The tape is a precaution against marring the handle. Note that in the photo I have had to keep at least one hand on the camera - you would, however, want that hand to actually be holding the chisel so that when you tap the dear tool doesn't take a trip to the floor. A few gentle taps and you should have the ring off.

Next, inspect the ring to see how it looks on the inside. A decent quality ring will have a smooth inner surface. A mass-produced cheaper tool will sometimes - usually, I mean - have rough spots and metal shards on the inside of the ring. If the inside has any roughness, it needs to be dealt with otherwise fitting the ring properly could be problematic. A larger size chainsaw file is a very good tool for that tuning work. In this case, both rings were quite good inside and will need very little attention:

The rings are tapered internally at one end, the same end which fits first onto the handle. You want to be sure which way around the ring goes before fitting it to the handle.

With the ring off, I peel the manufacturer's sticker off the tsuka:

Here we have our two chisels, free of kashira and labels:

Nomi are shipped with a coating of lacquer on them, which protects against rust and damage from transport. You can leave it on there, but the partially worn lacquer looks a bit shabby after a while and the feel of the tool in one's hand is not quite as nice. It's a simple matter to remove the lacquer provided you have the right solvent. It's called 'lacquer thinner' and you will find it at your local hardware store:

What I do is place a clean cloth in a plastic tub and saturate the cloth with thinner. Using a wire helps direct the thinner from the spout into the container and not all over everything else:

Be sure to be using the thinner in well-ventilated conditions, and please, no smoking. If you're more sensitive to chemicals in general, you may wish to wear a respirator.

I then wrap the chisels in the thinner-soaked cotton and let them sit for 5~10 minutes. Then pull the chisels out, wipe/scrub them a few times with the soaked cloth, then wipe off the tool with a clean cloth. When done, the handle and shank, etc., will be squeaky clean, literally:

With the lacquer removed, we can get a better look at the forge weld on these two chisels. The Yamahiro first:

Notice that the line between hard steel (the shiny bit) and soft iron is quite even, and that the hard steel wraps around each side of the blade fairly evenly?  Those are good signs of skill in forge work.

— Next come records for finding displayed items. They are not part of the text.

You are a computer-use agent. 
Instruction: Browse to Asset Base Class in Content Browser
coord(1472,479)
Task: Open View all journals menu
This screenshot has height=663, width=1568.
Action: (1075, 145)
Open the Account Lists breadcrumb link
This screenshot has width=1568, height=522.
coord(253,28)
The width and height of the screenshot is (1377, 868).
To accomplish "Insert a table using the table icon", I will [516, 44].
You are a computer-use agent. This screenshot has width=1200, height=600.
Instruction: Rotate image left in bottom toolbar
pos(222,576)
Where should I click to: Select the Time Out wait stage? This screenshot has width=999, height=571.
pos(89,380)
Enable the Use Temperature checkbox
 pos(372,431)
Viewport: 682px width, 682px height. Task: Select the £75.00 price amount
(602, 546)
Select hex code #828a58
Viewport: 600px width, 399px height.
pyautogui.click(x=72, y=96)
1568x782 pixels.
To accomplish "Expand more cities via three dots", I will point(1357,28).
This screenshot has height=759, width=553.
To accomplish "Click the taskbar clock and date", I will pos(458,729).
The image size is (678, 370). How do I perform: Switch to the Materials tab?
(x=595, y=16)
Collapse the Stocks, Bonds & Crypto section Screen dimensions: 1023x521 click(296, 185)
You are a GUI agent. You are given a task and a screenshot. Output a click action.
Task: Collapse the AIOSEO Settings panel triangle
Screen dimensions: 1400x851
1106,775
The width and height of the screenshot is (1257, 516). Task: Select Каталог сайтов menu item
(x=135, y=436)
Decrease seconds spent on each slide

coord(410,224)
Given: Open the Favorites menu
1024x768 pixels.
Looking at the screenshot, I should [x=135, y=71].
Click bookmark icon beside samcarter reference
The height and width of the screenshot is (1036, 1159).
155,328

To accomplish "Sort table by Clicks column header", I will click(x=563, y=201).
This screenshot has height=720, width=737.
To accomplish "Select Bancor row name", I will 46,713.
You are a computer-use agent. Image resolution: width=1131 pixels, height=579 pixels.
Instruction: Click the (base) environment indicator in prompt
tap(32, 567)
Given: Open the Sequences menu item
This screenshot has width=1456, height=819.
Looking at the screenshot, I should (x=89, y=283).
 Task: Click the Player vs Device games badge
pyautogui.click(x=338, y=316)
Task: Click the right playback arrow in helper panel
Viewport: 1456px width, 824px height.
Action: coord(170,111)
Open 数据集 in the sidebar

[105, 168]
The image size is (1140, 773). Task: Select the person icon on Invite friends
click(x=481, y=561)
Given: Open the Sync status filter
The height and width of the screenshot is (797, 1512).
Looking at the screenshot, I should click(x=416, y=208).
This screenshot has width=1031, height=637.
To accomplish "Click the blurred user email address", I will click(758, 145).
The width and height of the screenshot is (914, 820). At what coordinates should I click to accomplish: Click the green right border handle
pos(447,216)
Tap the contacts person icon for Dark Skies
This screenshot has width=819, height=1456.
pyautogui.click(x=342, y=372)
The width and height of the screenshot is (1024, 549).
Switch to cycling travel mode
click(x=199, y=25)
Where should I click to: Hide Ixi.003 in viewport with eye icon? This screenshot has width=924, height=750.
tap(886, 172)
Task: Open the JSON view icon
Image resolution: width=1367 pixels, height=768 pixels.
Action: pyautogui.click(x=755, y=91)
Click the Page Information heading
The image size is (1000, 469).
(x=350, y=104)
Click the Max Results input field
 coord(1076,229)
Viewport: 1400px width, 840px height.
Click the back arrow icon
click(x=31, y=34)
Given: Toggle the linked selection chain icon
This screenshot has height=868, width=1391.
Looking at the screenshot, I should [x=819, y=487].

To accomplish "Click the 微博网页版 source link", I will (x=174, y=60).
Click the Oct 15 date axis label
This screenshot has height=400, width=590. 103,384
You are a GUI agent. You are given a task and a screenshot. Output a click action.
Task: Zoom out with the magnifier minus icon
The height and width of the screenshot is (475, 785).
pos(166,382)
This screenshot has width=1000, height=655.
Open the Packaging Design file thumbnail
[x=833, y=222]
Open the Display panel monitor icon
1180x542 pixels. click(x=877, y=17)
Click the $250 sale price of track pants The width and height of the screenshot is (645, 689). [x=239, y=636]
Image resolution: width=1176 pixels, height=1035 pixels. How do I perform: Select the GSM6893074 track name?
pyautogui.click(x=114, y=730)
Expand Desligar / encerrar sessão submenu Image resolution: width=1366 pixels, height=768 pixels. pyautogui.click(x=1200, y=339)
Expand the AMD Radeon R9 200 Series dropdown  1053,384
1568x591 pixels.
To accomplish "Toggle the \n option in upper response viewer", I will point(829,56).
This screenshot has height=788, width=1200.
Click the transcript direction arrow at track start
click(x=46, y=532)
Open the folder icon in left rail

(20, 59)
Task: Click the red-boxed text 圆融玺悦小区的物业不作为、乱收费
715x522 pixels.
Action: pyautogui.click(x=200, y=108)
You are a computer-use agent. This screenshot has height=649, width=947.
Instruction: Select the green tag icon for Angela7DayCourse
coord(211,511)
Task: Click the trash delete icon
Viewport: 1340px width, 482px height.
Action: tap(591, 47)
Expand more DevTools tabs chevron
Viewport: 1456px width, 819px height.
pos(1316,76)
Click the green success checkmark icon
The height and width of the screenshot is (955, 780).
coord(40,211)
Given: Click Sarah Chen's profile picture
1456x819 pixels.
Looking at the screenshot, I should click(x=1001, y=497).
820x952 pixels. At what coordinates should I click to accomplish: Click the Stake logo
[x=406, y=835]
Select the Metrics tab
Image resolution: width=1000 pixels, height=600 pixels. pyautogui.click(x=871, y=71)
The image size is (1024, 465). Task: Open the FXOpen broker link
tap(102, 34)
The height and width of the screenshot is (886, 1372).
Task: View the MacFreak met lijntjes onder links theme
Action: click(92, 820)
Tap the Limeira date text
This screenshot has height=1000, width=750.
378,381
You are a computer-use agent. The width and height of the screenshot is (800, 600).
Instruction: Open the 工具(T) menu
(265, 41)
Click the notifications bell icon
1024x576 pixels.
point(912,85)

The Kunitoshi brand tool has a slightly less cleanly done forge weld, however it is free of voids and decent:

The back of the Kunitoshi had a curious glob of metal stuck in place:

 I wasn't quite sure what it was, however it must be some sort of artifact from the grinding process on the back. I carefully gave it some lovin' with a needle file:

All better:

Next time,I'll sharpen the tools and fit the kashira back on. Stay tuned and thanks for visiting.

1 comment:

  1. Looking forward to the sharpening test and your conclusions on the edge quality. I have been using Yamahiro chisels for quite a while but don't know anyone else who does. I am curious for another knowledgeable opinion about their performance.